If you run the `gguf_orpheus.py` file in that repository, it will capture the audio tokens and convert them to a .wav file. With a little more work, you can feed the streaming audio directly using `sounddevice` and `OutputStream`

On a Nvidia 4090, it's producing:

  prompt eval time =      17.93 ms /    24 tokens (    0.75 ms per token,  1338.39 tokens per second)

         eval time =    2382.95 ms /   421 tokens (    5.66 ms per token,   176.67 tokens per second)
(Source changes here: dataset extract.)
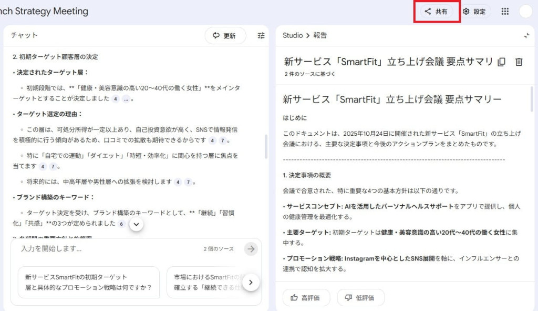The width and height of the screenshot is (538, 311).
Task: Open the 設定 settings button
Action: point(474,11)
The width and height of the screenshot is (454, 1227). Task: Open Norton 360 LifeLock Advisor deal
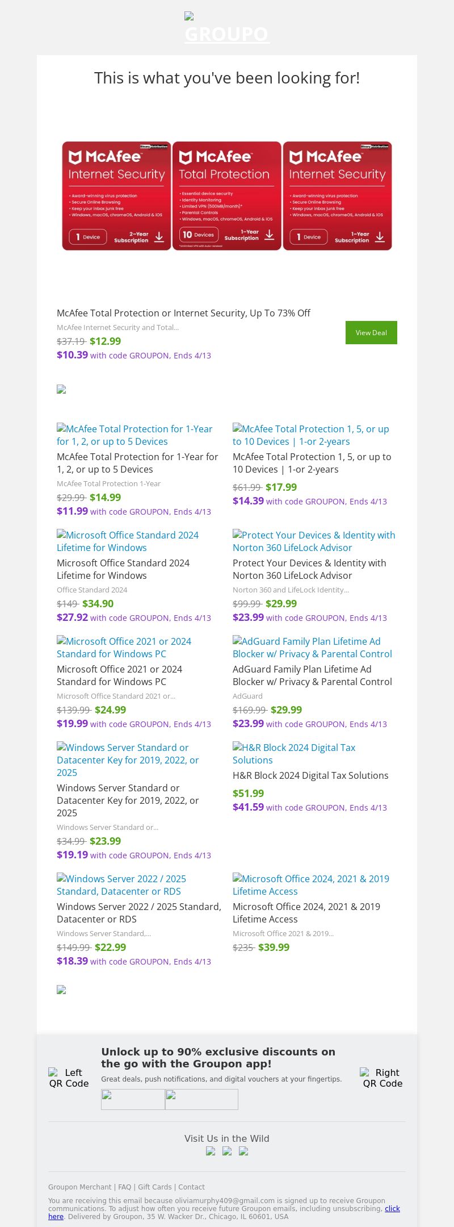[314, 541]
        total time =    2400.89 ms /   445 tokens
*A Correction to the llama.cpp server command above, there are 29 layers so it should read "-ngl 29" to load all the layers to the GPU.
is there any reason not to just use `-ngl 999` to avoid that error? Thanks for the help though, I didn't realize lmstudio was just llama.cpp under the hood. I have it running now, though decoding is happening on CPU torch because of venv issues, still running about realtime though, I'm interested in making a full fat gguf to see what sort of degradation the quant introduces. Sounds great though, can't wait to try finetuning and messing with the pretrained model. Have you tried it? I guess you just tokenize the voice with SNAC, transcribe it with whisper, and then feed that in as a prompt? What a fascinating architecture.